When Attention Sink Emerges in Language Models: An Empirical View

Xiangming Gu,Tianyu Pang,Chao Du,Qian Liu,Fengzhuo Zhang,Cunxiao Du,Ye Wang,Min Lin
2024-10-15
Abstract:Language Models (LMs) assign significant attention to the first token, even if it is not semantically important, which is known as attention sink. This phenomenon has been widely adopted in applications such as streaming/long context generation, KV cache optimization, inference acceleration, model quantization, and others. Despite its widespread use, a deep understanding of attention sink in LMs is still lacking. In this work, we first demonstrate that attention sinks exist universally in LMs with various inputs, even in small models. Furthermore, attention sink is observed to emerge during the LM pre-training, motivating us to investigate how optimization, data distribution, loss function, and model architecture in LM pre-training influence its emergence. We highlight that attention sink emerges after effective optimization on sufficient training data. The sink position is highly correlated with the loss function and data distribution. Most importantly, we find that attention sink acts more like key biases, storing extra attention scores, which could be non-informative and not contribute to the value computation. We also observe that this phenomenon (at least partially) stems from tokens' inner dependence on attention scores as a result of softmax normalization. After relaxing such dependence by replacing softmax attention with other attention operations, such as sigmoid attention without normalization, attention sinks do not emerge in LMs up to 1B parameters. The code is available at <a class="link-external link-https" href="https://github.com/sail-sg/Attention-Sink" rel="external noopener nofollow">this https URL</a>.

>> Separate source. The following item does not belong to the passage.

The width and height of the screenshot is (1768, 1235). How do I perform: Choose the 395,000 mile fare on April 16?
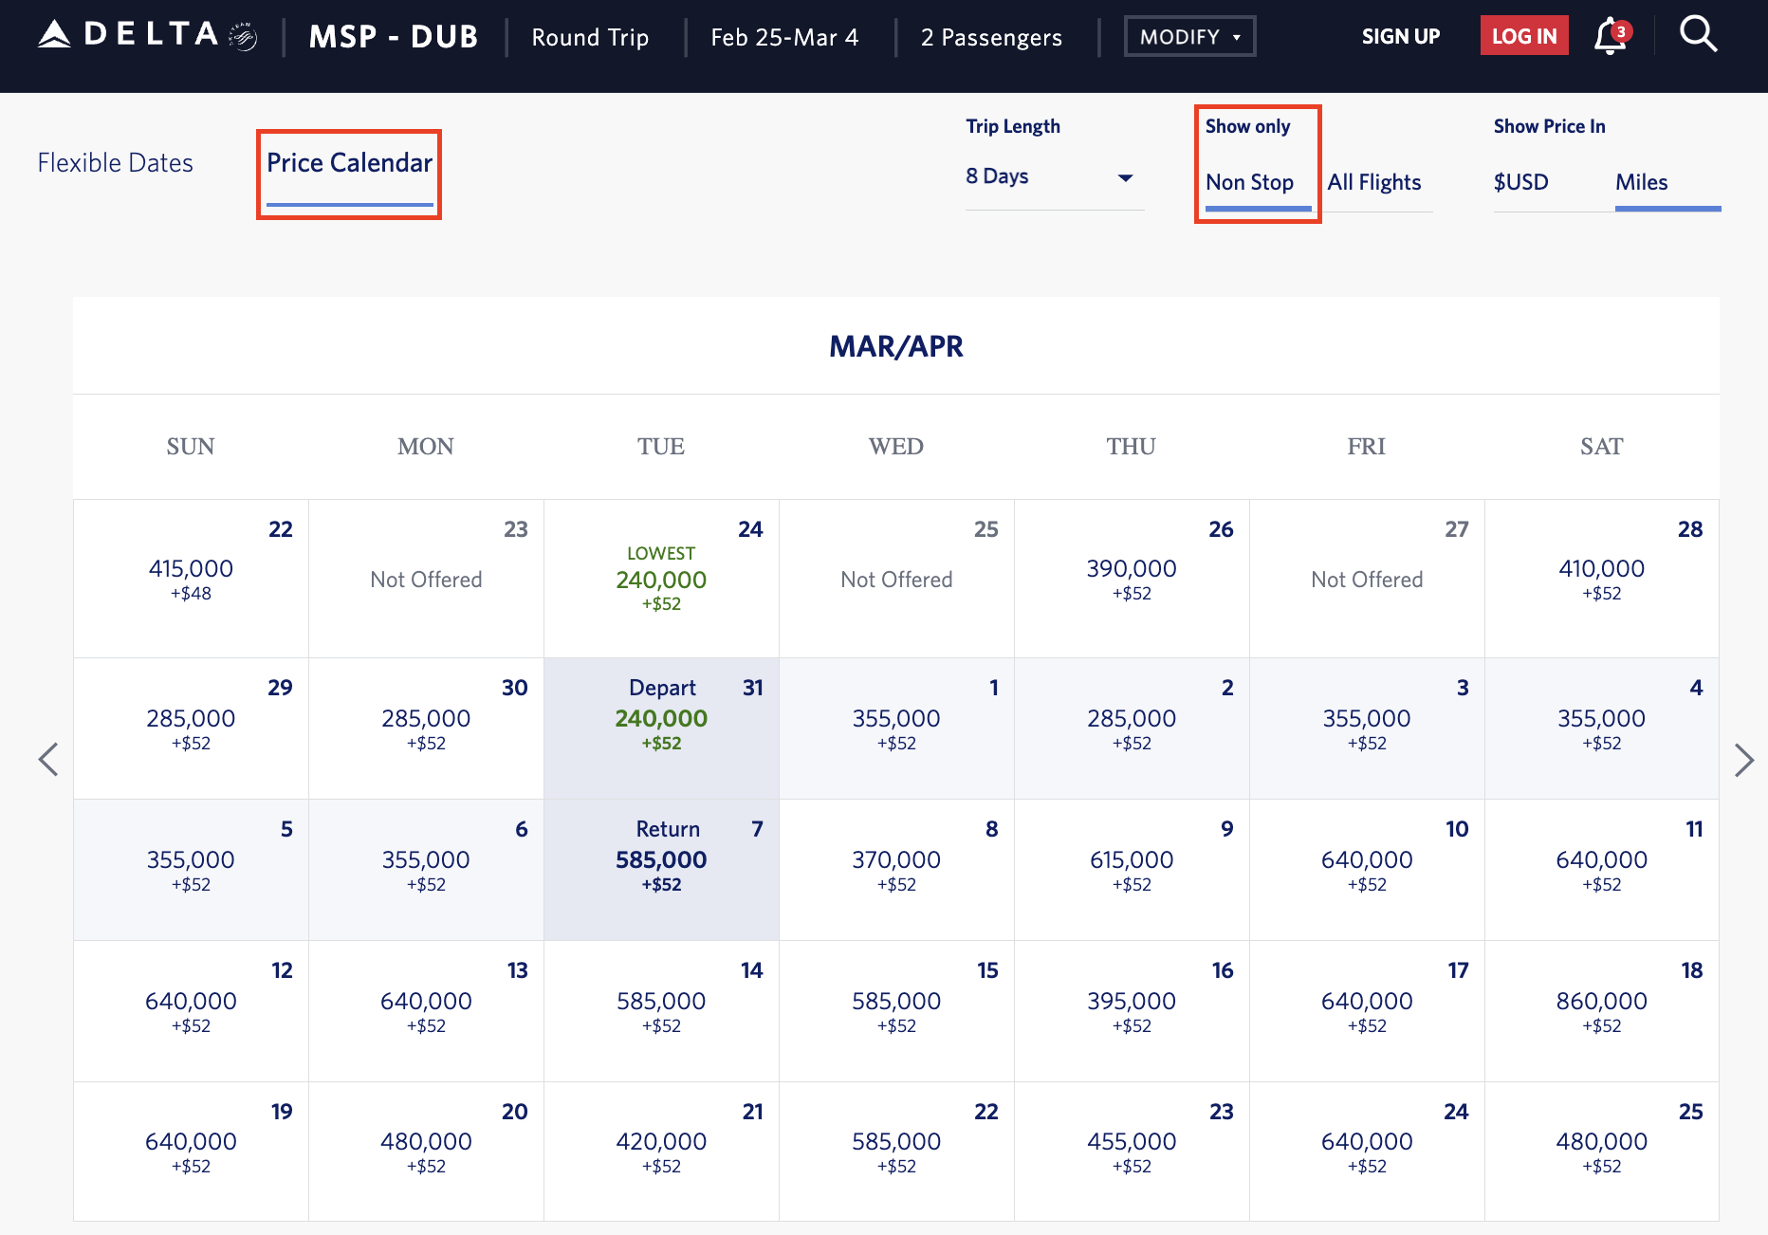click(1132, 1010)
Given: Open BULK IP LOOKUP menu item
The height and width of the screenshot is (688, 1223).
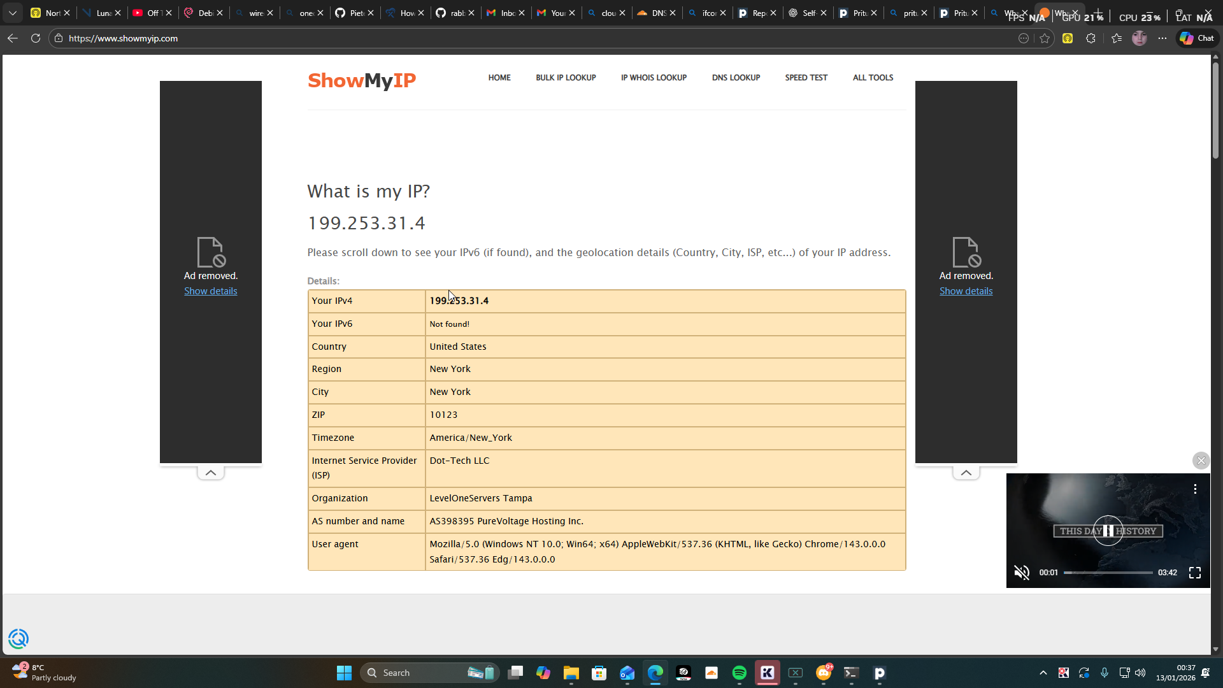Looking at the screenshot, I should pyautogui.click(x=566, y=78).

Computation and Language,Artificial Intelligence,Machine Learning
What problem does this paper attempt to address?
The problem that this paper attempts to solve is to understand the attention sink phenomenon in language models (LMs), especially in large - scale language models, where this phenomenon is manifested as the model's tendency to allocate significant attention to the first token, even if this token is not semantically important. Although this phenomenon has been widely adopted in a variety of application scenarios, such as streaming/long - context generation, KV cache optimization, inference acceleration, model quantization, etc., there is still a lack of in - depth understanding of the underlying mechanisms and influencing factors. Specifically, this paper aims to explore the following questions: 1. **Is the attention sink phenomenon普遍存在于 different input conditions in language models?** Researchers hope to verify that this phenomenon is not limited to specific datasets or model architectures, but is普遍存在的. 2. **When and how does the attention sink phenomenon occur during the pre - training process?** By analyzing the influence of optimization methods, data distribution, loss functions, and model architectures on attention sink, understand the specific mechanisms of its formation. 3. **The nature of the attention sink phenomenon and its impact on model performance**: Researchers have found that attention sink may only store additional attention scores and does not participate in value calculation, indicating that it may be due to the internal token - dependence caused by softmax normalization. In addition, when using other types of attention operations (such as sigmoid attention without normalization), the attention sink phenomenon does not occur in models with 1 billion parameters. In summary, the main objective of this paper is to conduct empirical research to gain an in - depth understanding of the causes of the attention sink phenomenon and its impact on the performance of language models, providing a theoretical basis for subsequent improvement of model design and training strategies.